Nos anos 70, Robin Warren era a única pessoa que acreditava na existência da H. Pylori. Por mais que mostrasse provas da autenticidade da sua descoberta – para si, evidente – a resposta dos colegas foi sempre, no mínimo, muito céptica. «Bacteria can’t live in the stomach», repetiam-lhe constantemente. Contudo ninguém foi capaz de tirar-lhe da cabeça aquilo que para ele era tão visível como as pessoas à sua volta. Se era capaz de vislumbrar em imagens de colorações de prata da mucosa do estômago pequenos bacilos pretos, então os seus sentidos não o podiam estar a enganar e estes efectivamente existiam.
Como em qualquer progresso científico foi necessário tempo para novos avanços serem feitos. Ao longo da década Robin Warren, já certo da existência da H. Pylori, associou a infecção deste patogénio com doenças pépticas gástricas. No entanto, muitas eram as barreiras com que o Professor Warren se deparava: os meios laboratoriais não estavam suficientemente desenvolvidos, o meio académico era hostil e, por ser patologista, faltava-lhe contacto directo com pacientes e a capacidade para escolher casos além das lâminas de úlcera e carcinoma que lhe eram enviadas.
No entanto, no início dos anos oitenta, o jogo estava prestes a mudar. Certo dia, um estudante de doutoramento chegou à Universidade de Robin Warren. Sem se interessar pelos projectos desenvolvidos pelos vários departamentos foi enviado para falar com «o professor que queria provar que a gastrite é uma infecção». O seu nome era Barry Marshall e passados vinte anos viria a ganhar o Prémio Nobel da Medicina juntamente com o seu professor por esta herética ideia.
A partir desse momento o trabalho não cessou mas a História estava feita. Um grande estudo concluiu de forma definitiva a relação entre úlcera e infecção por H. Pylori, a Lancet publicou um conjunto de cartas dos dois investigadores e, mais tarde, um artigo original das suas investigações… e Barry Marshall infectou-se com a bactéria para comprovar os postulados de Koch!
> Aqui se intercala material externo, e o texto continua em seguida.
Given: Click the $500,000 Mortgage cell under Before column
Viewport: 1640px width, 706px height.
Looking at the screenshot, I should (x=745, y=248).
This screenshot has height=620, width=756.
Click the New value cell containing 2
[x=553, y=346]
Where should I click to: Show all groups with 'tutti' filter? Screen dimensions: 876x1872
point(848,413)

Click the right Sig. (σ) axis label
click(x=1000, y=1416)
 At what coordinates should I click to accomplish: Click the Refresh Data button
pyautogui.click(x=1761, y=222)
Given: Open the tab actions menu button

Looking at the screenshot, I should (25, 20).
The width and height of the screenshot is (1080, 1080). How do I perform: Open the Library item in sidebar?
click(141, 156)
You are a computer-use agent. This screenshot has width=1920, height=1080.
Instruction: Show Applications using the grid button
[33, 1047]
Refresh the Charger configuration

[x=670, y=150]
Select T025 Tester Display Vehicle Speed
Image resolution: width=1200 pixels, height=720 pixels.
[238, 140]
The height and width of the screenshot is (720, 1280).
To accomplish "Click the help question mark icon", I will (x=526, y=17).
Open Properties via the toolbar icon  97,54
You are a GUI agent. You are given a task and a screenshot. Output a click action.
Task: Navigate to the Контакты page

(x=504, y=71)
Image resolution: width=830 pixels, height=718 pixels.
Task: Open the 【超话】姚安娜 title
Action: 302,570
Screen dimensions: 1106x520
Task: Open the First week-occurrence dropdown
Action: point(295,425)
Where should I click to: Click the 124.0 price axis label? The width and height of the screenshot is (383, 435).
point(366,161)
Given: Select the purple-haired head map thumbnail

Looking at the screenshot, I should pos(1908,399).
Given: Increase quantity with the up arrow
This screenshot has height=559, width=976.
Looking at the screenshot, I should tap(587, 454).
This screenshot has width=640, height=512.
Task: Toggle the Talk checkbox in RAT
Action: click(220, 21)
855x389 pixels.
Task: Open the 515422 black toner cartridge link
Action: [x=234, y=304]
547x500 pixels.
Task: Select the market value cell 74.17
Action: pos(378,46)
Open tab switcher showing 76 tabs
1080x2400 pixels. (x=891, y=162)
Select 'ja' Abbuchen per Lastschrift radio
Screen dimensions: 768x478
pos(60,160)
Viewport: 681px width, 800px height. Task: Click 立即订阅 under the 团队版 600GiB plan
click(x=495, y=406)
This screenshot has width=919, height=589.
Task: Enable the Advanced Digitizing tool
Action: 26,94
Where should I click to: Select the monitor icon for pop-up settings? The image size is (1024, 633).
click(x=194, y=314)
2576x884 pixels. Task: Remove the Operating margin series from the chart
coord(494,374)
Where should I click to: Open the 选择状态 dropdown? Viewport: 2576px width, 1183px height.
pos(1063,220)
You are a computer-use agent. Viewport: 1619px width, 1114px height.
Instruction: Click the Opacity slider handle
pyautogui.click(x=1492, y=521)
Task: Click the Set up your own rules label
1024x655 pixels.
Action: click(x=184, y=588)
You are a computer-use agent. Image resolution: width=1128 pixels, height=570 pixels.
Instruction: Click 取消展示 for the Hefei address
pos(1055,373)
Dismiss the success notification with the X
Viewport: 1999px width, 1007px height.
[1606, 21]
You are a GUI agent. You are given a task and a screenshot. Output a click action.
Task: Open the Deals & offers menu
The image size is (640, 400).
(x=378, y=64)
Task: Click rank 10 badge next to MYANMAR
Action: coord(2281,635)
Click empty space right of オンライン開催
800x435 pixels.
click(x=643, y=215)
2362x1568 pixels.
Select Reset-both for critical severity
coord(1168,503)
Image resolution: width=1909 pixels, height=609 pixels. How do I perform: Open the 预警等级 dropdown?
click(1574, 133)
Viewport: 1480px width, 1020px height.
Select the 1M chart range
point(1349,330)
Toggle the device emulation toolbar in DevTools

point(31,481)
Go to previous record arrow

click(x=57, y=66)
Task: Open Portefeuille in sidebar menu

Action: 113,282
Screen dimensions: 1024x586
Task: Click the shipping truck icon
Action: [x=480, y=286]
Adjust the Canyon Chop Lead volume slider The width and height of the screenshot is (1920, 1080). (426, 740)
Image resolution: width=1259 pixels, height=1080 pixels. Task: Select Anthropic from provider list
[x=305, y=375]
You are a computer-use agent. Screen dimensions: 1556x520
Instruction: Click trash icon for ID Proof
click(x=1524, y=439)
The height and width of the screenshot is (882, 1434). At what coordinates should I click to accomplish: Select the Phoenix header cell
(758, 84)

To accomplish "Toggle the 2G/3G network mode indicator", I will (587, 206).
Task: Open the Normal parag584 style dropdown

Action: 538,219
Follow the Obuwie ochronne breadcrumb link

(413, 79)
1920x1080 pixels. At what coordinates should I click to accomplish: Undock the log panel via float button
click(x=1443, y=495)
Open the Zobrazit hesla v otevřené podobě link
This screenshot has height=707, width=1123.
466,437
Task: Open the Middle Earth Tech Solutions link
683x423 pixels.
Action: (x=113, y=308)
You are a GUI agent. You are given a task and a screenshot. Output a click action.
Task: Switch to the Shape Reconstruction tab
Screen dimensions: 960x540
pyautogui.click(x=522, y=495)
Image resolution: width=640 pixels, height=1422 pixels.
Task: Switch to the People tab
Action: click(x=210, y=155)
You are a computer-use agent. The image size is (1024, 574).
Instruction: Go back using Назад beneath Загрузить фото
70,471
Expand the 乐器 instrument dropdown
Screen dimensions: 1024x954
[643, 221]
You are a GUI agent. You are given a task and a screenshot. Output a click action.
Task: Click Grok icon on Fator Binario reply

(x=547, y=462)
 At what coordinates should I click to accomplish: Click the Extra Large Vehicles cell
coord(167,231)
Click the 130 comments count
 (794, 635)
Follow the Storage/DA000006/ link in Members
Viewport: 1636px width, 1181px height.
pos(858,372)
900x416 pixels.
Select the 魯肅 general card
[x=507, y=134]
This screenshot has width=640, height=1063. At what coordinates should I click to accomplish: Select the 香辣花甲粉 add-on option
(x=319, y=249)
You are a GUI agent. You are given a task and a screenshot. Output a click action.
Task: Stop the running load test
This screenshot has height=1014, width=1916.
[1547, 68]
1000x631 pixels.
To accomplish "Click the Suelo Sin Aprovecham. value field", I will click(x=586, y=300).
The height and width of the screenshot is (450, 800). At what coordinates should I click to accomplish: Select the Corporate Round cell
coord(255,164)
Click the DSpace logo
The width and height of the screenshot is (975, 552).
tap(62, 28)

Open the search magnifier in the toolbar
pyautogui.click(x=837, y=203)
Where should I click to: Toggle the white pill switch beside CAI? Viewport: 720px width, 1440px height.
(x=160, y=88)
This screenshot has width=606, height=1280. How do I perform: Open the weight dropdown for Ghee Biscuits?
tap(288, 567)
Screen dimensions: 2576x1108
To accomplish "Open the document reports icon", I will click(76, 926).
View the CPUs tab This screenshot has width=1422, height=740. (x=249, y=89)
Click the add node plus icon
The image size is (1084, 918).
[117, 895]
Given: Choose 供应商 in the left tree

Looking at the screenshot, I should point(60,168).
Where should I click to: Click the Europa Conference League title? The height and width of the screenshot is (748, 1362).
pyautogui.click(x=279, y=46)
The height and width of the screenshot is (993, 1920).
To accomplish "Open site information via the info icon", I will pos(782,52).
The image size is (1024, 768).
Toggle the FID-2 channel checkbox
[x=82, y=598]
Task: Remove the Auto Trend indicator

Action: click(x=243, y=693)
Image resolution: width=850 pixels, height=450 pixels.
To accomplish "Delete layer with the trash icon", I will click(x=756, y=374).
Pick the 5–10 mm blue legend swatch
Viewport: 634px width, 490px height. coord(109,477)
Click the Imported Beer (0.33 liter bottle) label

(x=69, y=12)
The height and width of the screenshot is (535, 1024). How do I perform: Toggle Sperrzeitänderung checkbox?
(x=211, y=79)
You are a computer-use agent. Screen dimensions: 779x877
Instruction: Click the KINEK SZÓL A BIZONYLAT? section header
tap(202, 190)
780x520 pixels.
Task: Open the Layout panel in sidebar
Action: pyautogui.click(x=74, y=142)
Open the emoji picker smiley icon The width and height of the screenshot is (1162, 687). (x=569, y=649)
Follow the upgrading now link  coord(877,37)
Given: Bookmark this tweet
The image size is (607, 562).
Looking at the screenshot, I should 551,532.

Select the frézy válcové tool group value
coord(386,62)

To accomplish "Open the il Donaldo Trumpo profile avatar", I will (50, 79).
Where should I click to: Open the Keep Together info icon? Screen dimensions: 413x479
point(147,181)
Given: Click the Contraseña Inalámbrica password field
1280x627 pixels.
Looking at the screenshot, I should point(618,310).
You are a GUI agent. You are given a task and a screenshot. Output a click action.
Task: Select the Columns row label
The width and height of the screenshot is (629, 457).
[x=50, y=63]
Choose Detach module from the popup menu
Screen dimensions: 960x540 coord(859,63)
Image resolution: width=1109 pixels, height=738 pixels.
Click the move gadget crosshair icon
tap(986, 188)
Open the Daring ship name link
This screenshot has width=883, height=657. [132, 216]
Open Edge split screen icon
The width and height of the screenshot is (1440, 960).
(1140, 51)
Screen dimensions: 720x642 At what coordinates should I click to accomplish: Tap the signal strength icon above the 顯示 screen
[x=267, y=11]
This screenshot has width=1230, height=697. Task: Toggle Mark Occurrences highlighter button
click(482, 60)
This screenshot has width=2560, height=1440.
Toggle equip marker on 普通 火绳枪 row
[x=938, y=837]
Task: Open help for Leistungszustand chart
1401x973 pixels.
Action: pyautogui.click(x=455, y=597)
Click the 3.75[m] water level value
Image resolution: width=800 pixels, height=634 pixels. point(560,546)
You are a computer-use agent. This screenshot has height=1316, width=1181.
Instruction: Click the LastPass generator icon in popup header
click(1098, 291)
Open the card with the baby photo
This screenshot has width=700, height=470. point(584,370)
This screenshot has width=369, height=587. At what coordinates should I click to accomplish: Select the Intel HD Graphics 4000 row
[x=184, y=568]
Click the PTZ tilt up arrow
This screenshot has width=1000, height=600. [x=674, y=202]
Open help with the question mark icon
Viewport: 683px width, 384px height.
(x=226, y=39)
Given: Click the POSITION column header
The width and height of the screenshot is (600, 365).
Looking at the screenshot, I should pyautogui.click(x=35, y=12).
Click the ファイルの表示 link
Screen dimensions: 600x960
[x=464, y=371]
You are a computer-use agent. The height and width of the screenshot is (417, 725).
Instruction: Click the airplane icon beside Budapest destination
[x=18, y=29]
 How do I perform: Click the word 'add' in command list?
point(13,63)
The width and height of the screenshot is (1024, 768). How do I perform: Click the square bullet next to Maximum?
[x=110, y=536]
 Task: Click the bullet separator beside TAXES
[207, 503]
No final da sua palestra, o patologista australiano concluiu que o mais importante no seu percurso até ao Nobel foi o seu desejo de curiosidade e que, no final, se sente simplesmente satisfeito por ter contribuído para renovar o tratamento da doença péptica – afinal o que antes se tratava com leite, agora é curado com antibióticos.